Martyprod @ Fri Nov 21 said:


> StrangeCat @ Fri Nov 21 said:
> 
> 
> > Here's my PLAY computer(PLAY works, (this is before the latest update I have no idea what will happen with that update)(they pulled it)
> ...



What I do not understand is that StrangeCat`s Computer works well with PLAY and your Computer not, although you use the same system?

In the past I had a big problem on my audio-PC, it crashed and crashed. After a big checkup in my Computerstore they found out that my ram did not work 100%. After exchanging it all works fine. Perhaps you can check all your hardware if there is no mistake there?

I think there must be a way for you to work best with PLAY. 

Gunther


----------



## StrangeCat (Nov 24, 2008)

Hey my PLAY works fine last time I checked it. I will be using the PLAY libs for bunch of crap starting in Dec. 

Ok Martyprod try this: Reload Vista on a separate HD then use that one and load PLAY on it. After that check out PLAY and see if it you have the same problems.

That's all I can think of since we have the same set up. See if loading it up on new HD with just PLAY gives you the same bug?

PM me I'll contact this guy for you if you like.
later


----------



## germancomponist (Nov 24, 2008)

> [GOALS]
A - In the records, begin at the line that has "The width and height of the screenshot is (909, 385)." and stop after the line that has "pos(59,102)". Write those lines out again, substituting "heart emoji" for "fire emoji" and leaving everything else as it is.
B - Resume the PLAY forum thread from the point where it stops.
The records that follow are unrelated to the forum thread about PLAY above.

> [SUPPLIED MATERIAL]
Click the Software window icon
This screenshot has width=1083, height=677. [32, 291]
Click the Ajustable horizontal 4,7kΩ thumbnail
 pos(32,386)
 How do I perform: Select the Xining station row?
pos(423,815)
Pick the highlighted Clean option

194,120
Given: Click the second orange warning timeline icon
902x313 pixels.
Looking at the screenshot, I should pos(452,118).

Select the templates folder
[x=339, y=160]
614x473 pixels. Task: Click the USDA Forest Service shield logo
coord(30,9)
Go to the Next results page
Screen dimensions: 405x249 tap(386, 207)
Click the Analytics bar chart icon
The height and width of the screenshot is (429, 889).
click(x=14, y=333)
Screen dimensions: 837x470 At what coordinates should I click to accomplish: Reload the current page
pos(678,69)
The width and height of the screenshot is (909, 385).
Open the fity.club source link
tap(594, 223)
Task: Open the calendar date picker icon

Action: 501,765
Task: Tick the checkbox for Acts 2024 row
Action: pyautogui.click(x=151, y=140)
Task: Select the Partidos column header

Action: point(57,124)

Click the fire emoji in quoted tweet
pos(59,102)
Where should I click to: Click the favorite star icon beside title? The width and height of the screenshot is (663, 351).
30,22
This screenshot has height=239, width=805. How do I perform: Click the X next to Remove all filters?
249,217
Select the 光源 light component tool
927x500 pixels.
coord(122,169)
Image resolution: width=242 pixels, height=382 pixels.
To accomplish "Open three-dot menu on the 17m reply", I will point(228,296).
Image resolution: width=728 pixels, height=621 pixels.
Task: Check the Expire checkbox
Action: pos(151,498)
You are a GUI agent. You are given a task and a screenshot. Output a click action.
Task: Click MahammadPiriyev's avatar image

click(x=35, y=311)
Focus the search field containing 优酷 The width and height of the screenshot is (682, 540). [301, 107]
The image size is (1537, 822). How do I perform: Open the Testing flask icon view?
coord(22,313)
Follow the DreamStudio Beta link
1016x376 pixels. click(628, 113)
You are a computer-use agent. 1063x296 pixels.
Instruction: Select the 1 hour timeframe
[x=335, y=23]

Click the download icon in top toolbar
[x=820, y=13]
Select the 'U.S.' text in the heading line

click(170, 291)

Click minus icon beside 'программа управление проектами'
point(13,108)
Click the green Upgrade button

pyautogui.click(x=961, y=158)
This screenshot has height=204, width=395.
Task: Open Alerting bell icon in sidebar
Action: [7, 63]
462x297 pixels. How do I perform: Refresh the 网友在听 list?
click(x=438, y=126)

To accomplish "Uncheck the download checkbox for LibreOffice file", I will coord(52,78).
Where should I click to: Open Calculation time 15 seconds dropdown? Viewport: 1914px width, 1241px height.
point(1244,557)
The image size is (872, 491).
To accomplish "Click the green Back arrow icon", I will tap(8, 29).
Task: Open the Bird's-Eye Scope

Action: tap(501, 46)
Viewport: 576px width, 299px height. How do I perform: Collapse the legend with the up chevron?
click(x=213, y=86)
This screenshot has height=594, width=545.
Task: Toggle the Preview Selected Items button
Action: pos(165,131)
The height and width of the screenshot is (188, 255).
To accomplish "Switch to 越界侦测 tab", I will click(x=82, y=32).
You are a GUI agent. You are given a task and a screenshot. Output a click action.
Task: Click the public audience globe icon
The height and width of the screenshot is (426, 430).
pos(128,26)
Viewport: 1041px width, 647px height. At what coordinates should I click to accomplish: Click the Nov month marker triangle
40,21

> [WRITTEN ANSWERS]
A -
The width and height of the screenshot is (909, 385).
Open the fity.club source link
tap(594, 223)
Task: Open the calendar date picker icon

Action: 501,765
Task: Tick the checkbox for Acts 2024 row
Action: pyautogui.click(x=151, y=140)
Task: Select the Partidos column header

Action: point(57,124)

Click the heart emoji in quoted tweet
pos(59,102)

B -
An another story that I have experienced:

After installing a new lib it worked not well. Here and there some samples were missing a.s.o . After a discussion with a friend of mine he lent me his new DVD drive. 

Oops, after reinstalling my software with his DVD drive, all worked well.


----------



## Martyprod (Nov 24, 2008)

the Guy told on the EW forum that the save time bug was happening because he only loaded keyswitch Patch .
that is excatly the thing i did with my setup !
the guy is saying as well, that doing a setup with no keyswitch is solving the problem at least in 32 bits. (not sure if he tried that on a 64 bits system.).

it's hard to beleive that the guy maybe find "the problem" and NONE at EW did it. not the support Team, not EW, not Doug (??) ... NO ONE ! 
so if we can't use the keyswith patch, what is the need of Play when Kontakt 3.5 (64 bits) will be out ?


----------



## Martyprod (Nov 24, 2008)

Hey, i have now a new funny story about Play 

i just rolled back to the 1.0.83 update, as the 1.1.3 was "kind of" not working...

well, now, QL Pianos, QL SO Gold, and QL SD2 are not working anymore.

i'm getting an error while trying to load them, telling me that my version is not "up to date" ....

lol ... i can't even work on my projects .... THANK YOU EW !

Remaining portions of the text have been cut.